Exercise objective:
Print the listing once more, exactly as it stands.

○ ○ ○ ○

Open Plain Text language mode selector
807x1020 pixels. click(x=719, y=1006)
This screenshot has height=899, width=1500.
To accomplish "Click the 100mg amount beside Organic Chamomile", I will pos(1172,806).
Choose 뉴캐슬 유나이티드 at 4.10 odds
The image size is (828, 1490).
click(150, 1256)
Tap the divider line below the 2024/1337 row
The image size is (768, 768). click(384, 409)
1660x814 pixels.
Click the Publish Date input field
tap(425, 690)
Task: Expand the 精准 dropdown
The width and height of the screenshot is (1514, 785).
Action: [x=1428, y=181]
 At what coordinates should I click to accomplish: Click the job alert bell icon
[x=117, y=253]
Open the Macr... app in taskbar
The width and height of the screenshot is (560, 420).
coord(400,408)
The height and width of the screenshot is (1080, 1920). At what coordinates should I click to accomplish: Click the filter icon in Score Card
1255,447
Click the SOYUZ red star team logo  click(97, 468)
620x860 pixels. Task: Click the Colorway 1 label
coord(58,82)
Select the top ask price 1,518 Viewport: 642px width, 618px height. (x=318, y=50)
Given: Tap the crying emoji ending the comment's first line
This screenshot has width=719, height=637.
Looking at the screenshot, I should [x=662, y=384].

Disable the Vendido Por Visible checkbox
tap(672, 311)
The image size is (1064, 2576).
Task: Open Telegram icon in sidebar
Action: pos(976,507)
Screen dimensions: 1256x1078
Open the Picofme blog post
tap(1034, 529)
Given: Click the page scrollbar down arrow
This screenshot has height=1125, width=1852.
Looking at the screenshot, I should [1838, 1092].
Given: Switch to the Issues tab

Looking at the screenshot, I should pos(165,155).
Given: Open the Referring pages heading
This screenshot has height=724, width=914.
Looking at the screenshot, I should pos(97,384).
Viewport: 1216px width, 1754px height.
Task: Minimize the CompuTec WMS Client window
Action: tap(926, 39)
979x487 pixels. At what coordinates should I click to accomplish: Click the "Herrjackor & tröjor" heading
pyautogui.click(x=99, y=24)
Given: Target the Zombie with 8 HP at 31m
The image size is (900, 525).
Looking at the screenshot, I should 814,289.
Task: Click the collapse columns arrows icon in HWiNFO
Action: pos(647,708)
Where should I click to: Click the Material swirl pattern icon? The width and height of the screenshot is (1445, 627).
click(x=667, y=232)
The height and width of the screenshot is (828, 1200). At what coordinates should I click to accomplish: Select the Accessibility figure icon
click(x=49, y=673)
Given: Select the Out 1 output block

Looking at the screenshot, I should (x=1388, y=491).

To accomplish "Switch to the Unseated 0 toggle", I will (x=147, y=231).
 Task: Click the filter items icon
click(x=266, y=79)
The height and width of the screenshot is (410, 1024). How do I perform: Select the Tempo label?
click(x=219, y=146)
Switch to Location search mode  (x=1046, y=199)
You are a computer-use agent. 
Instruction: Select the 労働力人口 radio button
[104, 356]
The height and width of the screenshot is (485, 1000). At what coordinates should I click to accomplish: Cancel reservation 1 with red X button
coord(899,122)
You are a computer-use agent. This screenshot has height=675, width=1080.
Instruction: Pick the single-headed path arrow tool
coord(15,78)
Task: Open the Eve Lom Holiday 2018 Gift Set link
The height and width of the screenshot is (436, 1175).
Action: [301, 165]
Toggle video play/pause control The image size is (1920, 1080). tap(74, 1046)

○ ○ ○ ○

Answer to the exercise:
Open Plain Text language mode selector
807x1020 pixels. click(x=719, y=1006)
This screenshot has height=899, width=1500.
To accomplish "Click the 100mg amount beside Organic Chamomile", I will pos(1172,806).
Choose 뉴캐슬 유나이티드 at 4.10 odds
The image size is (828, 1490).
click(150, 1256)
Tap the divider line below the 2024/1337 row
The image size is (768, 768). click(384, 409)
1660x814 pixels.
Click the Publish Date input field
tap(425, 690)
Task: Expand the 精准 dropdown
The width and height of the screenshot is (1514, 785).
Action: [x=1428, y=181]
 At what coordinates should I click to accomplish: Click the job alert bell icon
[x=117, y=253]
Open the Macr... app in taskbar
The width and height of the screenshot is (560, 420).
coord(400,408)
The height and width of the screenshot is (1080, 1920). At what coordinates should I click to accomplish: Click the filter icon in Score Card
1255,447
Click the SOYUZ red star team logo  click(97, 468)
620x860 pixels. Task: Click the Colorway 1 label
coord(58,82)
Select the top ask price 1,518 Viewport: 642px width, 618px height. (x=318, y=50)
Given: Tap the crying emoji ending the comment's first line
This screenshot has width=719, height=637.
Looking at the screenshot, I should [x=662, y=384].

Disable the Vendido Por Visible checkbox
tap(672, 311)
The image size is (1064, 2576).
Task: Open Telegram icon in sidebar
Action: pos(976,507)
Screen dimensions: 1256x1078
Open the Picofme blog post
tap(1034, 529)
Given: Click the page scrollbar down arrow
This screenshot has height=1125, width=1852.
Looking at the screenshot, I should [1838, 1092].
Given: Switch to the Issues tab

Looking at the screenshot, I should pos(165,155).
Given: Open the Referring pages heading
This screenshot has height=724, width=914.
Looking at the screenshot, I should pos(97,384).
Viewport: 1216px width, 1754px height.
Task: Minimize the CompuTec WMS Client window
Action: tap(926, 39)
979x487 pixels. At what coordinates should I click to accomplish: Click the "Herrjackor & tröjor" heading
pyautogui.click(x=99, y=24)
Given: Target the Zombie with 8 HP at 31m
The image size is (900, 525).
Looking at the screenshot, I should 814,289.
Task: Click the collapse columns arrows icon in HWiNFO
Action: pos(647,708)
Where should I click to: Click the Material swirl pattern icon? The width and height of the screenshot is (1445, 627).
click(x=667, y=232)
The height and width of the screenshot is (828, 1200). At what coordinates should I click to accomplish: Select the Accessibility figure icon
click(x=49, y=673)
Given: Select the Out 1 output block

Looking at the screenshot, I should (x=1388, y=491).

To accomplish "Switch to the Unseated 0 toggle", I will (x=147, y=231).
 Task: Click the filter items icon
click(x=266, y=79)
The height and width of the screenshot is (410, 1024). How do I perform: Select the Tempo label?
click(x=219, y=146)
Switch to Location search mode  (x=1046, y=199)
You are a computer-use agent. 
Instruction: Select the 労働力人口 radio button
[104, 356]
The height and width of the screenshot is (485, 1000). At what coordinates should I click to accomplish: Cancel reservation 1 with red X button
coord(899,122)
You are a computer-use agent. This screenshot has height=675, width=1080.
Instruction: Pick the single-headed path arrow tool
coord(15,78)
Task: Open the Eve Lom Holiday 2018 Gift Set link
The height and width of the screenshot is (436, 1175).
Action: [301, 165]
Toggle video play/pause control The image size is (1920, 1080). tap(74, 1046)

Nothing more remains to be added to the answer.